▶ **Requisito**
Transcreva literalmente as linhas dos dados, começando pela linha que contém "Toggle the xy plane tree item" e terminando no fim dos dados.

Dados de palavras e posições de itens:
* * * * *

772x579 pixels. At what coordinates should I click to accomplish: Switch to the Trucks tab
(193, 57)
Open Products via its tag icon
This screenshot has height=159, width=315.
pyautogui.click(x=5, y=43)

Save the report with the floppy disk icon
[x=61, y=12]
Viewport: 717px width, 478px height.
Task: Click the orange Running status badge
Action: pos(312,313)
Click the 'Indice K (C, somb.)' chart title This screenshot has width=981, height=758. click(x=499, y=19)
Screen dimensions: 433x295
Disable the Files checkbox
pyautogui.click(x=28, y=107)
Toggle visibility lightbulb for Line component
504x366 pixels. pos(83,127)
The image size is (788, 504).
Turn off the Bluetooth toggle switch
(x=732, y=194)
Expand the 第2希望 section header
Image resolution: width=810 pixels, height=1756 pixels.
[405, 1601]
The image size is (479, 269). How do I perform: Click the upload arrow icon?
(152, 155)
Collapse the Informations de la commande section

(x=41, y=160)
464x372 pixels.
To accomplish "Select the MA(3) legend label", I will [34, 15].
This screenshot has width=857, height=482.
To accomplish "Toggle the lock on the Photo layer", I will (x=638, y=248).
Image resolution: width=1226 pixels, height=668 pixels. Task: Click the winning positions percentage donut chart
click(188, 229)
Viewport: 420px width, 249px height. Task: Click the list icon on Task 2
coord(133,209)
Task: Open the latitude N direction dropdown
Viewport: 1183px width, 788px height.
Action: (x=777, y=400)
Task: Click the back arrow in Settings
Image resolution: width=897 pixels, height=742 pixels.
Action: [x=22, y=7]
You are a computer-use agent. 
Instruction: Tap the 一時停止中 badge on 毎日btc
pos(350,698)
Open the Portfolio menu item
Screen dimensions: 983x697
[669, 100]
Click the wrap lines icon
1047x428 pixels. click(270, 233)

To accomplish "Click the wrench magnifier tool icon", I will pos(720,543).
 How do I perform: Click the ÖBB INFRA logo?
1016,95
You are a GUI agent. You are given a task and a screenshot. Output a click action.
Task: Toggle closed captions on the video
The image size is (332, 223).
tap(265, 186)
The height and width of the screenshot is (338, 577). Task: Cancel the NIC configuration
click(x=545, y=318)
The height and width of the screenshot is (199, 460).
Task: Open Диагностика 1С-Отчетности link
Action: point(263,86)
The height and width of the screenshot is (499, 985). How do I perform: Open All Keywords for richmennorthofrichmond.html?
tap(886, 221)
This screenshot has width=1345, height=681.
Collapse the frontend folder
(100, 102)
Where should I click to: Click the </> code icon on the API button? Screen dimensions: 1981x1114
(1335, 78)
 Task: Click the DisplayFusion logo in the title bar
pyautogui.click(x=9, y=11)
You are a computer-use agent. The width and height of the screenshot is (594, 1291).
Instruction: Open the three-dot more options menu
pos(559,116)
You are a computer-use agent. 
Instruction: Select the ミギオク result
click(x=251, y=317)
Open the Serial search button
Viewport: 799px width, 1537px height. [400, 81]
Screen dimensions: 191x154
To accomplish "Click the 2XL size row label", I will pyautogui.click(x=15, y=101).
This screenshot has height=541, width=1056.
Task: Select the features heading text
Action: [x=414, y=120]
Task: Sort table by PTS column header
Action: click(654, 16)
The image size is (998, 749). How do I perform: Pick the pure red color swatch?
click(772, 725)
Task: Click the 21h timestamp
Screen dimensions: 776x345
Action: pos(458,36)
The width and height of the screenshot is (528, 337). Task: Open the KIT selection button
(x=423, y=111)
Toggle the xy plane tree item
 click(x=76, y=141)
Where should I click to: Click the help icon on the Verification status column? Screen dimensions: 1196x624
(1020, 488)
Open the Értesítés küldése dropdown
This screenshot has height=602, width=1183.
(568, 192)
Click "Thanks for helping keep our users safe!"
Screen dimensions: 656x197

* * * * *

▶ **Problema resolvido**
Toggle the xy plane tree item
 click(x=76, y=141)
Where should I click to: Click the help icon on the Verification status column? Screen dimensions: 1196x624
(1020, 488)
Open the Értesítés küldése dropdown
This screenshot has height=602, width=1183.
(568, 192)
Click "Thanks for helping keep our users safe!"
Screen dimensions: 656x197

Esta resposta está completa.